Collected data entries:
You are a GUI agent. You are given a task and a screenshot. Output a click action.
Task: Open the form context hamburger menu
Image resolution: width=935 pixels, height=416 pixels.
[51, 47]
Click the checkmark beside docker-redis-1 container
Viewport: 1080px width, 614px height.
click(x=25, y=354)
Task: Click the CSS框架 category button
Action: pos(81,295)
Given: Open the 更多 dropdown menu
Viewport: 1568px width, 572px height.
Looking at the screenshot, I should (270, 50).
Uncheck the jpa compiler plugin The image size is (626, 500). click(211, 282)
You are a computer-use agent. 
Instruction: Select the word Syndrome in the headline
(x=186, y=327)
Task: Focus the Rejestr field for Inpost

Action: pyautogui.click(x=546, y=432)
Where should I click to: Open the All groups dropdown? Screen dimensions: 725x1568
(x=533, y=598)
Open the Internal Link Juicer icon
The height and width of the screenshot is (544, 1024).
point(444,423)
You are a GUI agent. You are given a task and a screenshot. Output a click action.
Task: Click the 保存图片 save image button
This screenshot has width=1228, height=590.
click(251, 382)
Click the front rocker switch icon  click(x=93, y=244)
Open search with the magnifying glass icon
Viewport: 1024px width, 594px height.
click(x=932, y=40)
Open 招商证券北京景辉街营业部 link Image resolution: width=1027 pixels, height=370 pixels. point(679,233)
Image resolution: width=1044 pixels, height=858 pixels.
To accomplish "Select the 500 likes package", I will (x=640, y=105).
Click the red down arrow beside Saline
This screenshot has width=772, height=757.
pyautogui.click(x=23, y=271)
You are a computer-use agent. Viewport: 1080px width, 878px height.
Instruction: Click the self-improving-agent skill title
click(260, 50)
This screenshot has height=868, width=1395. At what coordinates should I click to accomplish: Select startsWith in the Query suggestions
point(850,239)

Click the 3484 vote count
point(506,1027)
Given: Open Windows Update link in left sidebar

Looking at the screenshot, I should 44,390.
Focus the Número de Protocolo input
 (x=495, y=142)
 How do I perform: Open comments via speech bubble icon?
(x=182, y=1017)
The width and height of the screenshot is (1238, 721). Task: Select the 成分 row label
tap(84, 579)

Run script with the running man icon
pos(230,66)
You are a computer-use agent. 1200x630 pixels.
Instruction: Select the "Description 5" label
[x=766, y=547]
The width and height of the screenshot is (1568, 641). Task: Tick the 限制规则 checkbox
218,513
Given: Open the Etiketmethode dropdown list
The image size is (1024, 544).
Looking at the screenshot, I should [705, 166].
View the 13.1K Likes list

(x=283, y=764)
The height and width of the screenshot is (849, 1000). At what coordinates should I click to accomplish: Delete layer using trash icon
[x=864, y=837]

To do: Transcribe each line of the data exactly, skipping none.

Answer for this exercise:
You are a GUI agent. You are given a task and a screenshot. Output a click action.
Task: Open the form context hamburger menu
Image resolution: width=935 pixels, height=416 pixels.
[51, 47]
Click the checkmark beside docker-redis-1 container
Viewport: 1080px width, 614px height.
click(x=25, y=354)
Task: Click the CSS框架 category button
Action: pos(81,295)
Given: Open the 更多 dropdown menu
Viewport: 1568px width, 572px height.
Looking at the screenshot, I should (270, 50).
Uncheck the jpa compiler plugin The image size is (626, 500). click(211, 282)
You are a computer-use agent. 
Instruction: Select the word Syndrome in the headline
(x=186, y=327)
Task: Focus the Rejestr field for Inpost

Action: pyautogui.click(x=546, y=432)
Where should I click to: Open the All groups dropdown? Screen dimensions: 725x1568
(x=533, y=598)
Open the Internal Link Juicer icon
The height and width of the screenshot is (544, 1024).
point(444,423)
You are a GUI agent. You are given a task and a screenshot. Output a click action.
Task: Click the 保存图片 save image button
This screenshot has width=1228, height=590.
click(251, 382)
Click the front rocker switch icon  click(x=93, y=244)
Open search with the magnifying glass icon
Viewport: 1024px width, 594px height.
click(x=932, y=40)
Open 招商证券北京景辉街营业部 link Image resolution: width=1027 pixels, height=370 pixels. point(679,233)
Image resolution: width=1044 pixels, height=858 pixels.
To accomplish "Select the 500 likes package", I will (x=640, y=105).
Click the red down arrow beside Saline
This screenshot has width=772, height=757.
pyautogui.click(x=23, y=271)
You are a computer-use agent. Viewport: 1080px width, 878px height.
Instruction: Click the self-improving-agent skill title
click(260, 50)
This screenshot has height=868, width=1395. At what coordinates should I click to accomplish: Select startsWith in the Query suggestions
point(850,239)

Click the 3484 vote count
point(506,1027)
Given: Open Windows Update link in left sidebar

Looking at the screenshot, I should 44,390.
Focus the Número de Protocolo input
 (x=495, y=142)
 How do I perform: Open comments via speech bubble icon?
(x=182, y=1017)
The width and height of the screenshot is (1238, 721). Task: Select the 成分 row label
tap(84, 579)

Run script with the running man icon
pos(230,66)
You are a computer-use agent. 1200x630 pixels.
Instruction: Select the "Description 5" label
[x=766, y=547]
The width and height of the screenshot is (1568, 641). Task: Tick the 限制规则 checkbox
218,513
Given: Open the Etiketmethode dropdown list
The image size is (1024, 544).
Looking at the screenshot, I should [705, 166].
View the 13.1K Likes list

(x=283, y=764)
The height and width of the screenshot is (849, 1000). At what coordinates should I click to accomplish: Delete layer using trash icon
[x=864, y=837]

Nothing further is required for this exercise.